После памятного разговора с Буткиным в землянке и его выступления на батальонном партийном собрании Егоров не мог уже равнодушно относиться к газетным статьям, передававшим боевой опыт фронта. Он прочитывал их, мысленно примеряя, что можно использовать для обучения бойцов, которые не сегодня, так завтра могли стать фронтовиками, если не на востоке, то на западе.
Егоров знал, что обучить бойцов борьбе с танками при помощи бутылок с горючей смесью можно довольно просто. Необходимо соорудить макет танка, подвесить его на блоках на железный трос, а сам трос с наклоном к одному концу укрепить на столбах. Стоит макет слегка толкнуть, и он понесется по тросу, создавая полную иллюзию мчащегося танка.
Но даже и такое простое сооружение осуществить Егорову не удалось. Во-первых, в батальоне не оказалось дерева, из которого можно было бы сделать макет, во-вторых, не оказалось троса. Ну, дерево еще туда-сюда. Его можно было выпросить у кого-нибудь из соседей или, наконец, призанять у железнодорожного начальства на ближайшей станции. С тросом дело обстояло гораздо сложнее. Ни призанять, ни выпросить, ни просто получить где-либо его было невозможно. Егоров совсем отчаялся, но остановиться теперь в своих поисках он не мог…
— …Товарищ капитан, разрешите приступить? — козырнув, проговорил Егоров, обращаясь к Тихонову.
— Приступайте, Егоров, — кивнул головой Тихонов, и улыбка, мелькнувшая в этот миг в его глазах, сказала больше слов: «В добрый час! Желаю успехов!»

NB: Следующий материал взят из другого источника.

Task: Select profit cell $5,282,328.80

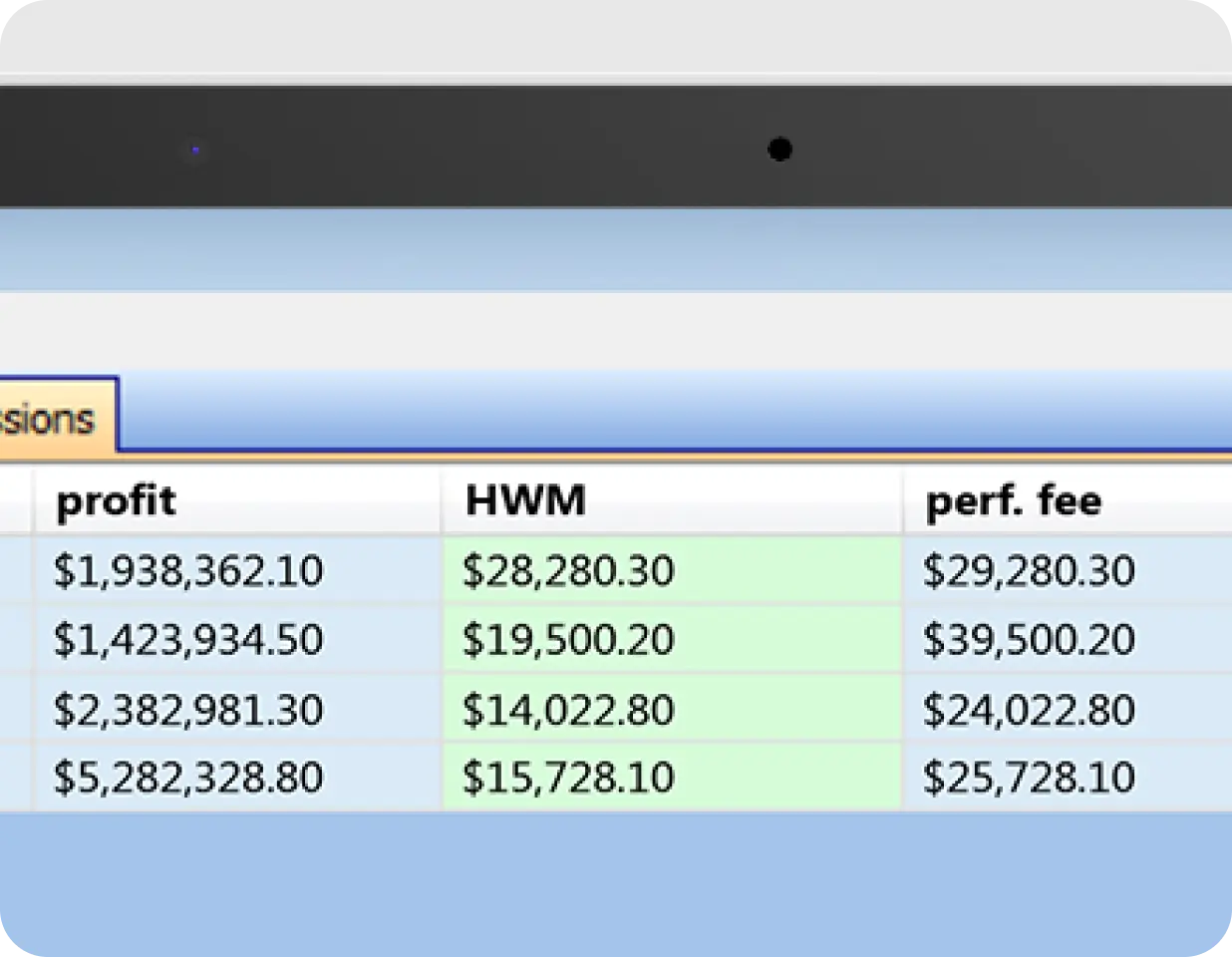Action: pyautogui.click(x=188, y=778)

— Наседкин, закатите танк на вершину сопки! — звонким голосом прокричал Егоров, отдавая приказание одному из старшин — командиров взводов.
Бойцы и командиры весело засмеялись. Танк! Танка-то никакого не было. Была бочка, правда, бочка не деревянная, а железная, длинная, очень вместительная, с четырьмя внушительными ободьями, намертво приваренными к ее упругому туловищу.
По измятым бокам и проржавленным ободьям чувствовалось, что бочка эта немало послужила на благо человечества. Вероятно, в начале своего пути она покоилась где-нибудь в купеческом лабазе, наполненная керосином, потом в ней варили какие-то краски, местами сросшиеся с железом навечно, потом неведомо каким образом она попала в одну из красноармейских частей и вот оказалась на самой границе. Тут в ней начали возить воду, но бочка дала течь. Когда ее попробовали починить, то увидели, что сделать это невозможно, и бросили за ненадобностью возле продсклада. Так бы она и кончила свой долгий путь, если бы вновь не потребовалась людям…
Пока Наседкин с помощью трех бойцов вкатывал бочку на вершину сопки и накладывал в нее степной булыжник, Егоров рассказывал бойцам о способах борьбы с танками, применяемых в настоящее время на фронте. Бойцы слушали с интересом. Да и не только бойцы. Теперь тут возле сопки собрались все командиры рот и взводов батальона, заинтересованные новшествами, вводимыми в третьей роте.
Тихонов и Буткин слушали Егорова, переглядывались. «Хороший командир из него получится, не зря он понравился мне с первого взгляда. Смотри, смотри, как дело знает! А ведь из запаса! И что там в штабе с присвоением звания ему тянут…» — думал Тихонов. А Буткин стоял, тоже размышляя: «А как важно людям вовремя подсказать, подтолкнуть… Этот Егоров со своей инициативой и выдумкой черта свернет… С полетом парень, с фантазией… Надо нам со всей нашей техникой почаще в поле, в сопки выбрасываться… Эх, дали бы нам японцы еще с месяц тренировки, мы бы их встретили в случае чего».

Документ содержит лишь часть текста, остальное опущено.